Но говорить об этом, но вспоминать об этом, но думать об этом ему не хочется и сейчас, когда прошло уже столько лет (очень смешная и совершенно не литературная рифма на «лет» — «котлет», можно подпустить еще и прилагательное: каких котлет? — отбивных котлет, каких котлет? — паровых котлет, каких котлет? — куриных, рыбных и так далее). Получается забавный зачин — когда прошло столько лет, он все еще не мог… Да, не мог, что–что, а такое попросту не забывается, ведьма, сучка, дьяволица, что ты со мной сделала, вся жизнь с тех пор наперекосяк, и только засунешь руку под кровать, как она шарит и шарит там в поисках револьвера (дорога совсем растворилась в чаще, тип–топ, вот циклоп, хлоп–хлоп, дай–ка в лоб), большого, черного, тяжелого, многозарядного (открой каталог и подбери модель), постоянно вышмыгивающего из рук нелепой и раскоряченной лягухой.
«Счастлив?» — думал он ночью, належавшись до одурения, до тошноты в горячей ванне, напившись крепкого чаю, пожелав матери спокойной ночи (она, как почувствовав, не стала его спрашивать, только улыбнулась и сказала «привет», сама, видать, недавно пришла, разомлевшая и послепраздничная, елку, впрочем, все–таки зажгли), он юркнул в свою комнату, быстренько забрался в постель и погасил свет. «Вроде бы счастлив, хотя кто может сказать, что это такое?» Спать не хотелось, собственное тело было невесомым, он знал, что с этого дня он другой, повзрослевший сразу лет на десять, да даже не повзрослевший, просто ставший взрослым за какие–то сутки, неужели все в этой жизни зависит только от одного? Ему стало стыдно, не от чего–то конкретного, а стыдно вообще, очень странное чувство, никогда до этого не ощущал ничего подобного — когда хочется скрыться, зарыться в землю или траву, урыться (чем плохое слово?) в одеяло или что–то подобное, в общем, сделать так, чтобы тебя никто не видел и не слышал.
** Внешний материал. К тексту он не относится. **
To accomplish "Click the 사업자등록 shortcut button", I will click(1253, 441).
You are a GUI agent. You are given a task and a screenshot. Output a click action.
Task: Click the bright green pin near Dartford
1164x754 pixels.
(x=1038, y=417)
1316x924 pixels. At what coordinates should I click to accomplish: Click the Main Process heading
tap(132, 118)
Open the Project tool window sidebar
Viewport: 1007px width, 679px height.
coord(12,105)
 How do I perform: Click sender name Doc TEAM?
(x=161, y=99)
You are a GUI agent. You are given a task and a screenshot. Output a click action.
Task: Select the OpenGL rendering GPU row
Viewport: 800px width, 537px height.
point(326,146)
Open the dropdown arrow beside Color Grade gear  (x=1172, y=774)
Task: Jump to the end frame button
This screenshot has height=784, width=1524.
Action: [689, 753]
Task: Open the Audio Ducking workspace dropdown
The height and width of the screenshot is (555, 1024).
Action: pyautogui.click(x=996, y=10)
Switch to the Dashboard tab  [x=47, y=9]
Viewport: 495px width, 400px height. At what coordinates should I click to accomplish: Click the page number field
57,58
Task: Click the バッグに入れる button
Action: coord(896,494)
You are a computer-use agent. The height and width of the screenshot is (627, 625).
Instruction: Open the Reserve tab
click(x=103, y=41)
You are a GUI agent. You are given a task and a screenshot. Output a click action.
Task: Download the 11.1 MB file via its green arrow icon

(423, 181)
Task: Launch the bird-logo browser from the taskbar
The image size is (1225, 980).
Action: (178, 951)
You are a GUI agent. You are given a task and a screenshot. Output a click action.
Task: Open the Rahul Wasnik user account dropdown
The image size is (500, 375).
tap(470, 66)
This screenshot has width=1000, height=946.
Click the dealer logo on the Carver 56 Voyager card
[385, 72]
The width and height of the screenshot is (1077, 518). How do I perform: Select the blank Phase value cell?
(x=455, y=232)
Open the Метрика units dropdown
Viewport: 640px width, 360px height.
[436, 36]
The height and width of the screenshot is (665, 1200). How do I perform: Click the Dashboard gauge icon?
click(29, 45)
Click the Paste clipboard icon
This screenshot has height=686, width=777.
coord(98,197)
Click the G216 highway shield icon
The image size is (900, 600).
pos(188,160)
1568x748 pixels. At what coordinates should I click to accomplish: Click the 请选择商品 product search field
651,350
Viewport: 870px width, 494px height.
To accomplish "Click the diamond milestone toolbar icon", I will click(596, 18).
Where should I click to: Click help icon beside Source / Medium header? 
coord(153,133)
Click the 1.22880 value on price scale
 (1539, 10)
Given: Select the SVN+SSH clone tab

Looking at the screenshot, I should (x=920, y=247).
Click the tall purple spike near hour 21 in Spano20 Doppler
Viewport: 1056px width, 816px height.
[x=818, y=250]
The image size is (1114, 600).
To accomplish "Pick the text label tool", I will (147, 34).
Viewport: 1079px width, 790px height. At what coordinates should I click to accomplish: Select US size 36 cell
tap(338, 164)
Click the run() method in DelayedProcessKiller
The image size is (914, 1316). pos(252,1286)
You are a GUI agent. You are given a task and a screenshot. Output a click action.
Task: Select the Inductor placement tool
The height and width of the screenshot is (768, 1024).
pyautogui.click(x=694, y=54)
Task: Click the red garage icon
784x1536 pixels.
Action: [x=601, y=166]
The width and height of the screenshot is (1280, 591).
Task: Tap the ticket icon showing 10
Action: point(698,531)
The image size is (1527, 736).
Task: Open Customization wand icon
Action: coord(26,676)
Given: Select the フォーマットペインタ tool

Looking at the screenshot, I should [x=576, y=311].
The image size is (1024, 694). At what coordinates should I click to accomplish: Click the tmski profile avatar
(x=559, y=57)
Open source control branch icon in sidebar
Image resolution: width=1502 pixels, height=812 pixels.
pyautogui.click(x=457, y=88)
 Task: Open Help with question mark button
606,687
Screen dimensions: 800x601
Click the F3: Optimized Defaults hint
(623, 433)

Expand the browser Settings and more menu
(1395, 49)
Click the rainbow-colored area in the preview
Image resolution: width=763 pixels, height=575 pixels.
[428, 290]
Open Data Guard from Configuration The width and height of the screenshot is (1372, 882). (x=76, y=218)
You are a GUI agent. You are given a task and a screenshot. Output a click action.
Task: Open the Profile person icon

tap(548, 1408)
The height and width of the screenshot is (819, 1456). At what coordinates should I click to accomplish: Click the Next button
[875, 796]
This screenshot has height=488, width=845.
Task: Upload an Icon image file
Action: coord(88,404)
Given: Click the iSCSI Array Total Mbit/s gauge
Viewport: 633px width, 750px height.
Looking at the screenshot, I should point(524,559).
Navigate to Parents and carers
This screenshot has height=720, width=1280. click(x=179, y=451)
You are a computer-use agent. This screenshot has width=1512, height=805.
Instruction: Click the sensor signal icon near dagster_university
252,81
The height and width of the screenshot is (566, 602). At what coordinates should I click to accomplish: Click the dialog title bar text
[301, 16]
И ни на какую–то одну минуту, ну, две или три, нет, намного больше, сейчас, по крайней мере, ему хотелось неделю сидеть дома, запершись в своей комнате (а отчего бы так не сделать? Ведь каникулы еще только начались, еще только вечер первого января, в школу одиннадцатого, значит, десять дней — десять, а не семь, неделя и еще плюс три дня — можно просидеть вот так, закрывшись и урывшись, не поднимая глаз, не отвечая ни на чьи вопросы, лишь бы никто не видел тебя и ты не видел никого), в своей квартире, в своем подъезде, в своем доме. А главное, что уже сейчас мучительно хотелось увидеть Нэлю.
Ему хотелось увидеть Нэлю и спросить, не шутка ли это, а если шутка, то зачем ей это было надо. Зачем ей было надо постоянно танцевать с ним, прижимаясь к нему всем телом? Да, кончается одна пластинка, он садится к столу, подносит к губам очередную рюмку (вместо водки они пьют сухое вино, но тоже рюмками), Нэля чуть заплетающейся походкой идет обратно к проигрывателю: — Ты еще не устал? Разве о таком спрашивают?
Где–то через час после Нового года в комнате запахло грозой. Он не знал, как сформулировать это точнее, не то что слова, но и чувства, ощущения уже не поддавались ему, но он понимал, что что–то не так. Праздник стал лихорадочным, сплошная неопределенность, невнятица, что–то, где–то, как–то, большего сказать он не мог. (Мог–дог, дог–ног, ног–рок, рок–грог, грог–смог.) Внезапно обиделась Галина. Она как раз начала их снимать, достав из кожаной сумки черно–блестящий, странноватого вида импортный фотоаппарат, стояла и возилась с камерой, а он все танцевал с Нэлей, прижимаясь к ней и чувствуя, как — в очередной раз — кружится голова и мягкими, ватными становятся ноги. Послышался щелчок. Галина сделала первый кадр. Нэля кружила и кружила по комнате, вслед им раздавались щелчки. — Хватит, — раздался Галинин голос, — остановитесь, посмотрите на меня! — Нэля как–то очень зло сжала его и продолжала танец. — Нэля! — во весь голос, с грубыми, истеричными модуляциями. Они все продолжали танцевать, он ничего не понимал, да и не хотел этого делать, он здесь, они танцуют, что надо еще?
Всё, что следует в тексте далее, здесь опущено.